1851 lithograph showing the C. cuvieri holotype and the lost tooth

In 1851, James Scott Bowerbank named and described some remains found in a chalk pit at Burham near Maidstone in Kent, as a new species of Pterodactylus: Pterodactylus cuvieri. The specific name honors Georges Cuvier. The same pit had generated remains of Pterodactylus giganteus.[3]

In 1869, Harry Govier Seeley renamed the species into Ptenodactylus cuvieri,[4] at the same time disclaiming the name which makes it invalid by modern standards. In 1870, Seeley had realised that the generic name Ptenodactylus had been preoccupied and renamed the species into Ornithocheirus cuvieri.[5] In 1874 Richard Owen renamed it into Coloborhynchus cuvieri;[6] in 2001 David Unwin into Anhanguera cuvieri.[7]
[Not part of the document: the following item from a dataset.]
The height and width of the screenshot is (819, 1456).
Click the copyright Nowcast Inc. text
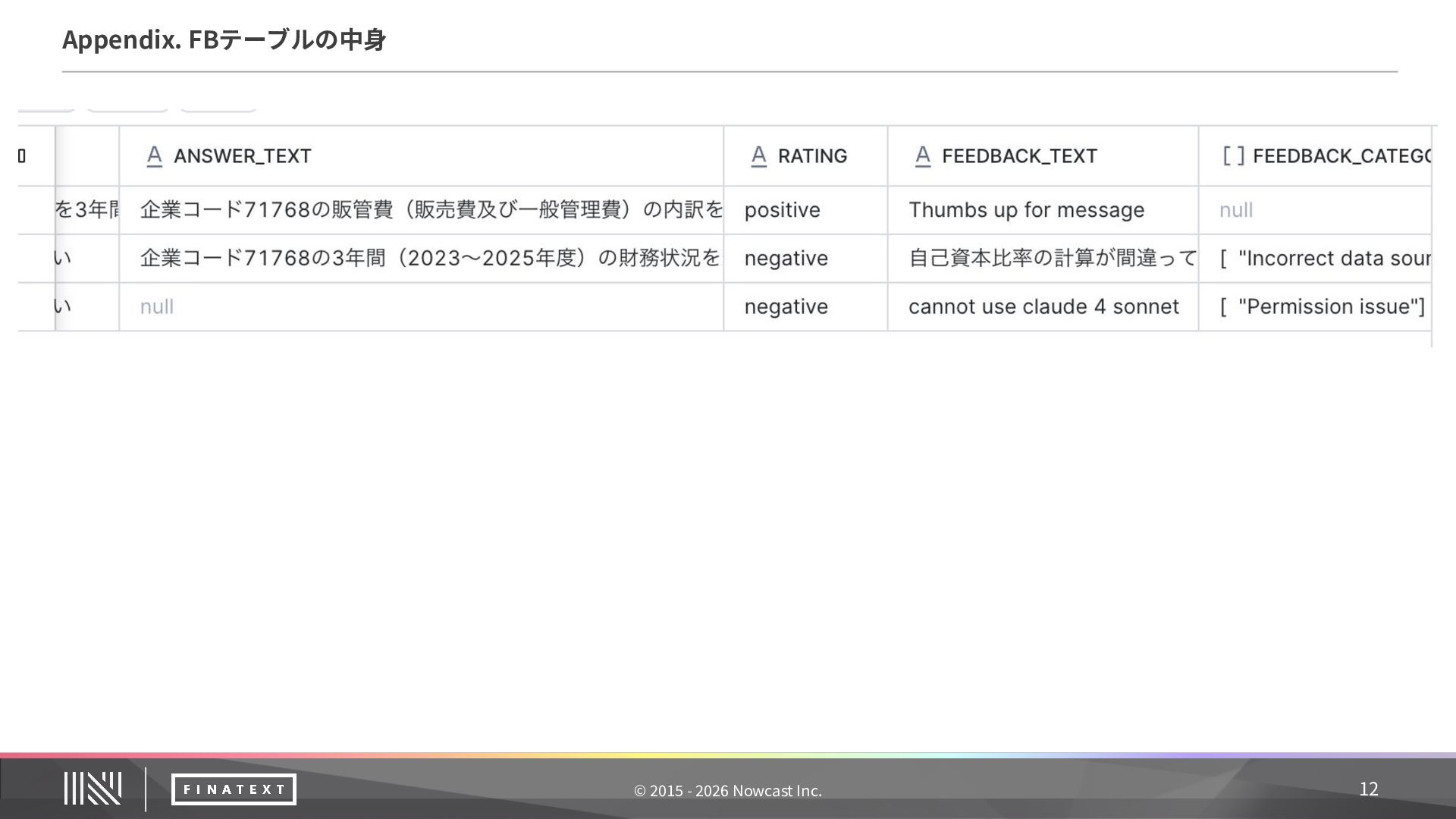point(728,790)
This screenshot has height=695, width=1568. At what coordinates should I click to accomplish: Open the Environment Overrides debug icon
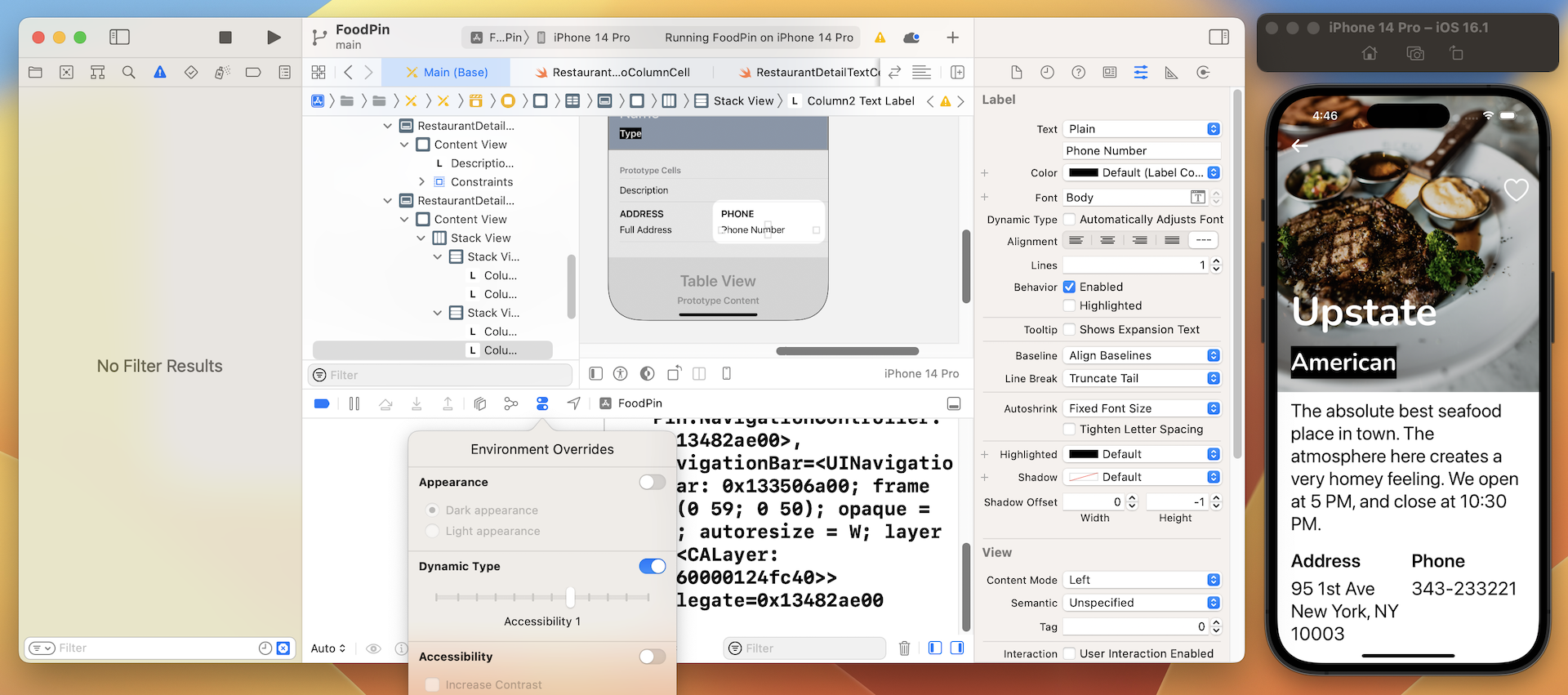click(x=542, y=403)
In 1919 and 1922, the Austrian naturalist Gustav von Arthaber lamented that the scientific literature had accepted the many Ornithocheirus names that had only been mentioned in a catalogue made by Seeley for the benefit of students. In his opinion names were worthless without an illustration of the specimens they were based on, or better still a complete restoration of the relevant skeleton. For this reason, he provided a drawing of the skull of Ornithocheirus cuvieri, one of the few species for which the known jaw material proved its validity.[8]

In 2013, Taissa Rodrigues and Alexander Wilhelm Armin Kellner created a separate genus: Cimoliopterus. The generic name combines Κιμωλία, Kimolia, the white clay of the island Kimolos (kimolia means "chalk" in New Greek) with a Latinised Greek πτερόν, pteron, "wing". The type species remains Pterodactylus cuvieri, the resulting combinatio nova, new combination name, is Cimiliopterus cuvieri.[2]
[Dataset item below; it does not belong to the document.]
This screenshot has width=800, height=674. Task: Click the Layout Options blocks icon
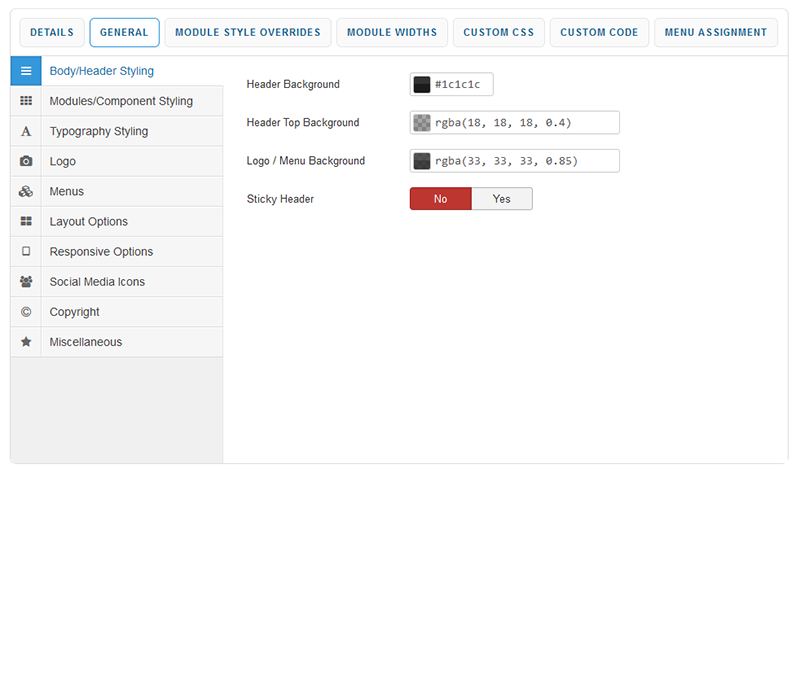[26, 221]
The holotype, NHMUK PV 39409, had been found in a layer of the Chalk Formation dating from the Cenomanian-Turonian. It consists of a snout fragment. It was originally preserved with a single tooth in the right snout tip, but this had disappeared by 2007.[2]

Jaw fragments of P. fittoni, which may be identical to C. cuvieri

Ornithocheirus brachyrhinus Seeley 1870 and Pterodactylus fittoni Owen 1859 share several features with C. cuvieri, and it can therefore not be excluded that they are the same taxon. However, they are too incomplete to be definitely referred to C. cuvieri, so were by Rodrigues and Kellner considered nomina dubia.[2]
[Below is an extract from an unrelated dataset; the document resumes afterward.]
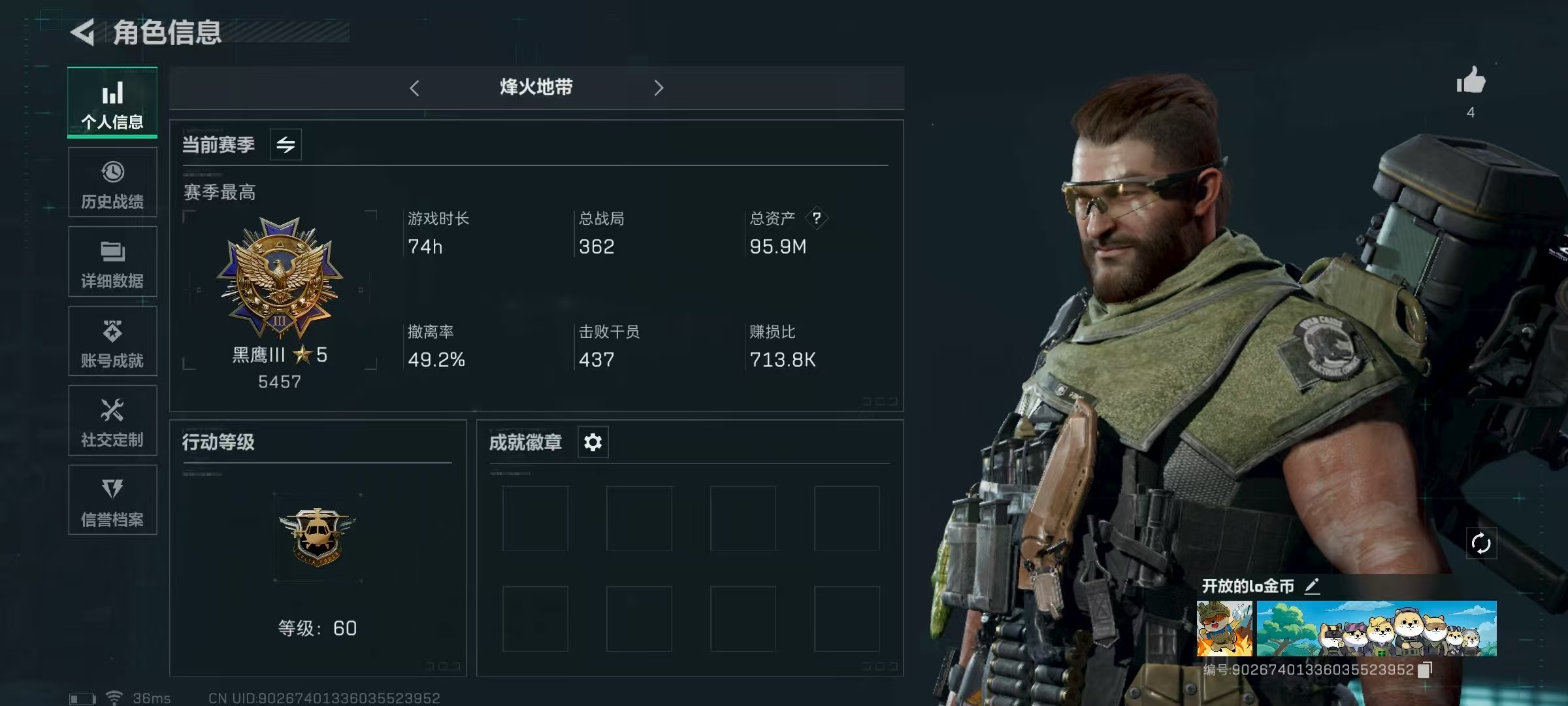1568x706 pixels.
Task: Give a thumbs-up like to this profile
Action: [x=1471, y=81]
In 2015, a new species was described: Cimoliopterus dunni, which was discovered in the Britton Formation on the north-central Texas, United States, and its fossil remains date to the Cenomanian stage, of the early Late Cretaceous. The holotype specimen consists in a partial rostrum with the 26 preserved alveoli and bears a thin premaxillary crest that begins over the fourth alveoli, the tip of the snout is blunt and the rostrum have an angle of 45° respect to the anterior part of the palate. This find extends the distribution of the genus to North America and shows that the pterosaur faunas from Europe and North America still had contact during the middle Cretaceous. The phylogenetic analysis included in the description of this species indicates that Cimoliopterus is a basal pteranodontoid closely related with Aetodactylus, which has also been found in Cenomanian strata from Texas.[1]

Description

Restoration showing C. cuvieri stealing prey from Lonchodectes

Bowerbank, extrapolating from the remains of P. giganteus, estimated a wingspan for P. cuvieri of about 5.029 meters (16.50 ft), making it the largest flying animal, extinct or extant, known in 1851.[3] This claim at the time was met with considerable scepticism, though today, larger pterosaurs are known to have existed.[9]

In 2013, Rodrigues and Kellner established two unique derived traits, autapomorphies, for Cimoliopterus, making it unique among its relatives: its crest is placed far back on the premaxilla, at the level of the seventh tooth pair, but begins before the fenestra nasoantorbitalis, the large skull opening; there is a density of three teeth per three centimetres at the front of the upper jaw and of two teeth at the back of the jaw. Furthermore, Cimoliopterus shows a unique combination of by themselves not unique traits: the snout has a crest; the ridge on the midline of the palate, at the front reaches the level of the third tooth pair; the palate is curved upwards; there is no expansion of the jaw at the front; the second and third tooth pairs are about equally large and larger than the fourth tooth pair; to the rear the distance between the teeth gradually increases.[2]

Classification

Von Arthaber's 1919 reconstruction of the C. cuvieri holotype[10]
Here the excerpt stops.